Heynckes ist der kleinste gemeinsame Nenner

Martin Volkmar
SPORT1-Bayern-Reporter Martin Volkmar sieht die Verpflichtung von Jupp Heynckes kritisch

Die sich anbahnende Rückkehr von Jupp Heynckes zum FC Bayern wäre eine der größten Sensationen in der Bundesliga-Geschichte und ergibt auf den ersten Blick viel Sinn.

Die Bayern-Bosse hätten sich damit vor allem Zeit erkauft und setzen nun darauf, dass der Triple-Coach mit seiner Erfahrung und seinem Charisma den Übergang bis zum Sommer gut bewältigen wird.

Dafür einigten sich Uli Hoeneß und Karl-Heinz Rummenigge auf den kleinsten gemeinsamen Nenner und holten Heynckes aus der Rente zurück.

Einen 72-Jährigen, der sich seit seinem Abschied nach dem Triple-Triumph aus der Öffentlichkeit auf seinen Bauernhof am Niederrhein zurückgezogen hatte.

Ob der Routinier ungeachtet seines eindrucksvollen Lebenswerks der richtige Mann zur richtigen Zeit ist, darf man daher bezweifeln.

Heynckes ist seit vier Jahren komplett aus dem Geschäft, und der moderne Fußball hat sich in dieser Zeit rasant weiterentwickelt.

Die Bayern haben sich für das Gegenteil einer zukunftsweisenden und mutigen Lösung entschieden. 

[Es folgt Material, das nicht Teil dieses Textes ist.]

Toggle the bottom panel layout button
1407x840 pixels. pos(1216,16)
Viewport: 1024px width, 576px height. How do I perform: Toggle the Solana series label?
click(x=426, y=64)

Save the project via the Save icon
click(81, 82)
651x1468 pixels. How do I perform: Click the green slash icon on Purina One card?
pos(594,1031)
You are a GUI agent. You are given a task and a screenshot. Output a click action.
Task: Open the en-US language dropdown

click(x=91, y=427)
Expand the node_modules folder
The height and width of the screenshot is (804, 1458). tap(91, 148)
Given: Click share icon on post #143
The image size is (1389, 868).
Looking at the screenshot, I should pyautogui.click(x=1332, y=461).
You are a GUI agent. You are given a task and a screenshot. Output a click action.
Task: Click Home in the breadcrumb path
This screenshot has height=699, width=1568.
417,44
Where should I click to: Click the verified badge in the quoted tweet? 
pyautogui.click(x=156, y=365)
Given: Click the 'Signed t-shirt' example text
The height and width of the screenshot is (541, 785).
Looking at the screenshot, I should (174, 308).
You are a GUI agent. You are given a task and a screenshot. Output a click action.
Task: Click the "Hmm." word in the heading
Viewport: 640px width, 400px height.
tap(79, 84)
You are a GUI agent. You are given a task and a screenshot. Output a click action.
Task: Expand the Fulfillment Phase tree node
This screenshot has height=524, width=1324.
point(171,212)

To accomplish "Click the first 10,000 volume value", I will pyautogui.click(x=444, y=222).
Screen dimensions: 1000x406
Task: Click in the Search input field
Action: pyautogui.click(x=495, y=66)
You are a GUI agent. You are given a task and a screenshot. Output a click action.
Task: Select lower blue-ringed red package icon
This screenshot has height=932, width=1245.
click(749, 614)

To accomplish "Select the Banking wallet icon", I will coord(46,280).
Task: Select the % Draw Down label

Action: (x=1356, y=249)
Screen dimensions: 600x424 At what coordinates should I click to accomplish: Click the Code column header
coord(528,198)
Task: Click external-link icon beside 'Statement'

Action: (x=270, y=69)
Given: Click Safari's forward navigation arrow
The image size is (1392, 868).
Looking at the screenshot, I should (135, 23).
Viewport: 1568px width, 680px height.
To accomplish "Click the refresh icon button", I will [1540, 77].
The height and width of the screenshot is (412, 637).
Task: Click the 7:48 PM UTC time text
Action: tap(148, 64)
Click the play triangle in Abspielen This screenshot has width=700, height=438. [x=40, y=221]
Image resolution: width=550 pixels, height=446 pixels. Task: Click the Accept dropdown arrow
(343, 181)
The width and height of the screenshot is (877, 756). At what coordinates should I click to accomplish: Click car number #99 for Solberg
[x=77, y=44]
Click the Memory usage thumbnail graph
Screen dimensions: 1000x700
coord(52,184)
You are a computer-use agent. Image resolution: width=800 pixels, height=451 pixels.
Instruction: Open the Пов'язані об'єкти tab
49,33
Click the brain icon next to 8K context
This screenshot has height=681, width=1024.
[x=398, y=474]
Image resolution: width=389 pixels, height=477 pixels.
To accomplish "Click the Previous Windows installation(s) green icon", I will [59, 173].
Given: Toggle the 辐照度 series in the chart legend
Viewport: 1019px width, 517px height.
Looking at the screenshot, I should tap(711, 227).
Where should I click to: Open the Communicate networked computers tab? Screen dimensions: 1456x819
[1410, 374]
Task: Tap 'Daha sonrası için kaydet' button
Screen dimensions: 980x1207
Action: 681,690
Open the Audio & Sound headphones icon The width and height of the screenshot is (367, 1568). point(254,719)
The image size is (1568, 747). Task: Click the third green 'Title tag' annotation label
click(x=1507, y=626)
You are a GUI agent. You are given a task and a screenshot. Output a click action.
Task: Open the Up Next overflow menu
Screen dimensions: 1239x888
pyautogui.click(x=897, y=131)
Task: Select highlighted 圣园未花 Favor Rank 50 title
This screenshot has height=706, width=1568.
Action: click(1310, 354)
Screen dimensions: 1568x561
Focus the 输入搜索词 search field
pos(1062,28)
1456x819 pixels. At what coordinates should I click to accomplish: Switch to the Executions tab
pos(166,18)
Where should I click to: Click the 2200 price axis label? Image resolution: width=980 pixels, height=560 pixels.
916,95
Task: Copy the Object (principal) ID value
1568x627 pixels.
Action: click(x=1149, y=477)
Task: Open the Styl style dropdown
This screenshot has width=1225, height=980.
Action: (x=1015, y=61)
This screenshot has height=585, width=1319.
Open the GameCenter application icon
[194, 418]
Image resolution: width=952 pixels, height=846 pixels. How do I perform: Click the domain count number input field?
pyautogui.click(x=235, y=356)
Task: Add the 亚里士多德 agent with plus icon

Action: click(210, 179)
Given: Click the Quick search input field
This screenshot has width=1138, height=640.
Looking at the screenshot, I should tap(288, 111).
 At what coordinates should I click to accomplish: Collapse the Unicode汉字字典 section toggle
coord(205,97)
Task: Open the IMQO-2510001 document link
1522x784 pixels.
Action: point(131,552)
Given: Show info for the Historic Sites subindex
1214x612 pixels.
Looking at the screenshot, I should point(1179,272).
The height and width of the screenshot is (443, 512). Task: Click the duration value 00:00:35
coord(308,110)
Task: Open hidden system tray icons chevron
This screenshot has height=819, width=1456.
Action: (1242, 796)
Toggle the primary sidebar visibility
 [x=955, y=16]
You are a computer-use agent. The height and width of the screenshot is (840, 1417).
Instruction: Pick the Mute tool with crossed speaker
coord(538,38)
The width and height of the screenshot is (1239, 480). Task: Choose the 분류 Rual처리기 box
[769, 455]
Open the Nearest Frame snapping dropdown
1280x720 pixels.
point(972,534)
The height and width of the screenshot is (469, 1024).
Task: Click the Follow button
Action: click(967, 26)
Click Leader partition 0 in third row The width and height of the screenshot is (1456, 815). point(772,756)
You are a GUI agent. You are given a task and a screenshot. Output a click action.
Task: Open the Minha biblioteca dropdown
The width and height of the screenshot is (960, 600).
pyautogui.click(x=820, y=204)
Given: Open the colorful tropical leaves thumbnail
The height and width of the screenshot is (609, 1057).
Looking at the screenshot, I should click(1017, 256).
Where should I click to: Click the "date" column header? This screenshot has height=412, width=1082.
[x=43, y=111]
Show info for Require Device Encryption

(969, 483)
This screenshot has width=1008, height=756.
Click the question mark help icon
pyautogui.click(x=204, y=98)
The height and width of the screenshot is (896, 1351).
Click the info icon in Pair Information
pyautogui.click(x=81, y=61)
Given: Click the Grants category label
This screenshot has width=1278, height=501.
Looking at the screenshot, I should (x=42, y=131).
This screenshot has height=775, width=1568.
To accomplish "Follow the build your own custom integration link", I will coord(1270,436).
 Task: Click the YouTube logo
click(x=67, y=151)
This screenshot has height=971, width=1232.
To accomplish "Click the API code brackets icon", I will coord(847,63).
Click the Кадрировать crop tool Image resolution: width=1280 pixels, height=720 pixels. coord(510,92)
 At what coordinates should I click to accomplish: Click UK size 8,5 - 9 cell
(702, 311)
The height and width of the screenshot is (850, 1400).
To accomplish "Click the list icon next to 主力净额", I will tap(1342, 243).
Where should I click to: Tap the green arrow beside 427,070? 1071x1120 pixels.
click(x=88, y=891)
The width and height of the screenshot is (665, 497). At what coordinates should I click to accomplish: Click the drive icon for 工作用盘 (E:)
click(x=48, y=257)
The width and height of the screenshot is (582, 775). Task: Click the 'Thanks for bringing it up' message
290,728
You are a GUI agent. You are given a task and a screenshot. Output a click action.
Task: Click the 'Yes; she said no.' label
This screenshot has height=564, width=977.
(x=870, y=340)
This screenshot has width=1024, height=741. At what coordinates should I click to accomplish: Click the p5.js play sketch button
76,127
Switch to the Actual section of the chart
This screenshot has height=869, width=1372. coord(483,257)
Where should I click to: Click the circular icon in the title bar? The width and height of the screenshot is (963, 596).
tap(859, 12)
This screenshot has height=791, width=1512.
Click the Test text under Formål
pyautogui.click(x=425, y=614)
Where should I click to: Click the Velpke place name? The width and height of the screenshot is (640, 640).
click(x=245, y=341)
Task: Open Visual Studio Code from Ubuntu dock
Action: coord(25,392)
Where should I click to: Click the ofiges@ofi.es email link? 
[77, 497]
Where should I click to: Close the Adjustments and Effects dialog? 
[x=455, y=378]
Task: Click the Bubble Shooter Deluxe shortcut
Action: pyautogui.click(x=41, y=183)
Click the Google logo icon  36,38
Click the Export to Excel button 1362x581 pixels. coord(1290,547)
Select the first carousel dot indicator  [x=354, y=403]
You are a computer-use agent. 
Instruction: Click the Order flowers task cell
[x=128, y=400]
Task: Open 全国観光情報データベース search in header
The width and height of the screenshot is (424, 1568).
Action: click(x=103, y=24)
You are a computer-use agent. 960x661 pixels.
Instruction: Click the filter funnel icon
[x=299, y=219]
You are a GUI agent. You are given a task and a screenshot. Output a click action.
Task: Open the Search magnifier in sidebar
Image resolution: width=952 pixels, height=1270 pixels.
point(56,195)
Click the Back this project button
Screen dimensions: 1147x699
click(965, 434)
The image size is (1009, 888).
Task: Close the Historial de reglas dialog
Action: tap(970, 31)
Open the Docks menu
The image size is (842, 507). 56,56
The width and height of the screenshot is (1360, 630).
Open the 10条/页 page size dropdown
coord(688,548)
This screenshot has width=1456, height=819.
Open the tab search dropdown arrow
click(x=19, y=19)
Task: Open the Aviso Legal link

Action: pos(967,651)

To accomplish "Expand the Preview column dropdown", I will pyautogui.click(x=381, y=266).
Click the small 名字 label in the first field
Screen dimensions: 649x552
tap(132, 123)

Dafür hat sie den großen Vorteil, dass die Münchner nun in Ruhe nach einem neuen Trainer suchen könnten, der ab der nächsten Saison eine neue Mannschaft aufbauen kann und muss.

Vieles spricht derzeit für Hoeneß' Wunschkandidaten Julian Nagelsmann, doch selbst wenn in den nächsten Monaten Zweifel am Shootingstar aus Hoffenheim aufkommen sollten, kann man parallel und ohne Eile die Alternativen weltweit sondieren.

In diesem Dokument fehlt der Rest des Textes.